Heathrow (Fandango’s Friday Flashback)

Yay, it is Friday again, and Fandango has just published his Friday Flashback post. The idea is that he picks a post from this day in a previous year, to give newer readers a better insight into what does and doesn’t make him tick.

I have always liked that idea, so shall also post my own reminiscence. As much as anything, it reminds me of where I was, where I am now, and how far I have come. Hopefully, you will find it entertaining along the way.


I must admit I had not prepared a flashback post for today, but when I saw Fandango’s post pop up, I went off scurrying and fortunately found on the very first page I looked, one from today, but last year.
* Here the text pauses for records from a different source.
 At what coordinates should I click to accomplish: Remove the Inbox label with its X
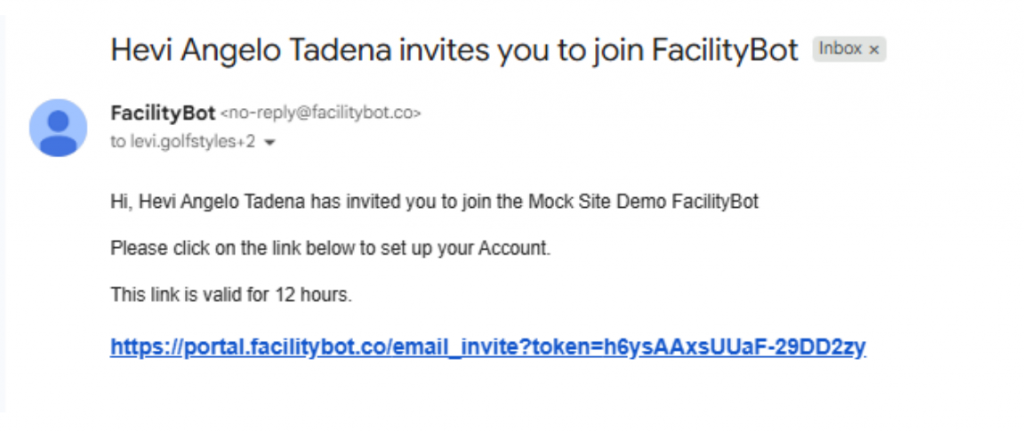(874, 49)
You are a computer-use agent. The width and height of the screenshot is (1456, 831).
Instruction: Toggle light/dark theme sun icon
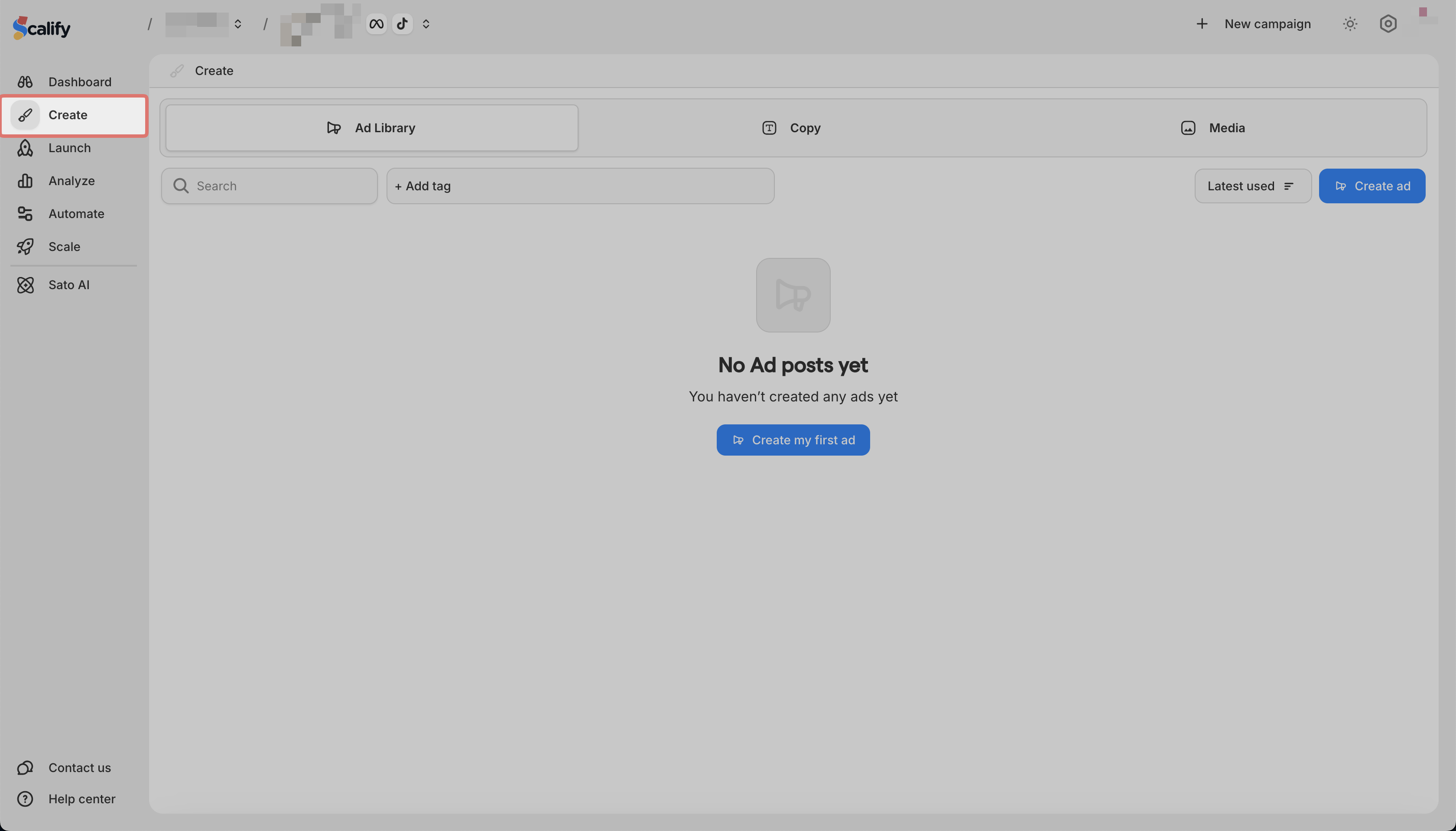(x=1349, y=24)
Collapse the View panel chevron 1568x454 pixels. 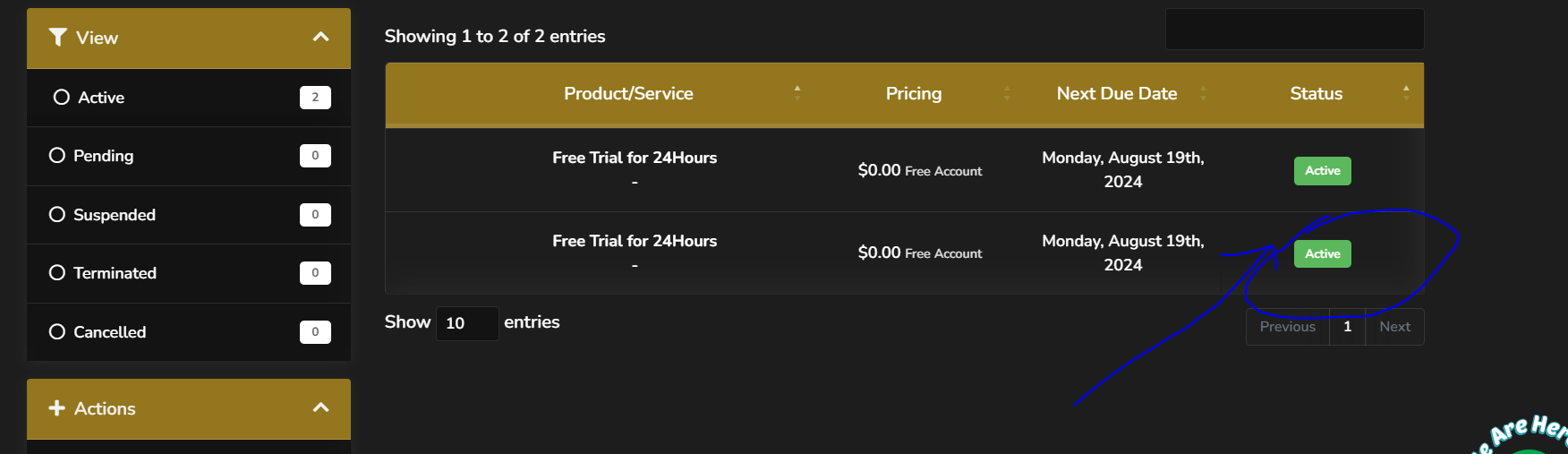[x=320, y=37]
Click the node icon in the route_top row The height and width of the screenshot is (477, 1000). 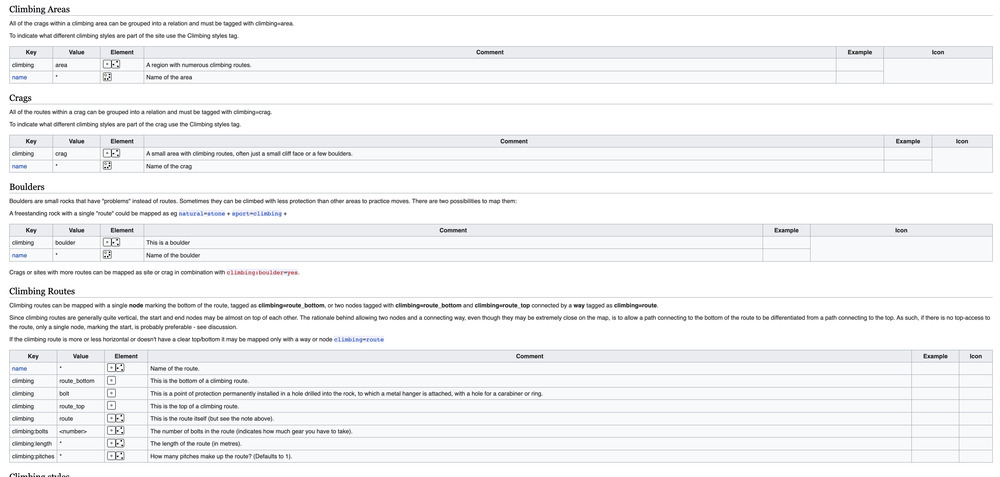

We’ve all seen the benefits to the environment, even in just the short time since lockdown began. But only this morning, the TV had somebody from Heathrow on, talking about getting all the flights going again, and to get back to the usual practise of not giving a monkey’s.

Mister Bump

I find myself getting more and more depressed about the world – dissatisfaction, mainly, as I discover more.

I’ve just heard about the loss of the challenge against the new runway at Heathrow. I’m sure a new runway would bring economic benefits, whether it is at Heathrow or anywhere else. I’m equally sure that there will be a cost associated with it, in terms of the environment, whether at Heathrow or anywhere else. The two priorities – economic and environmental – are in direct competition with each other. However you dress it up, sooner or later you come to one winner and one loser.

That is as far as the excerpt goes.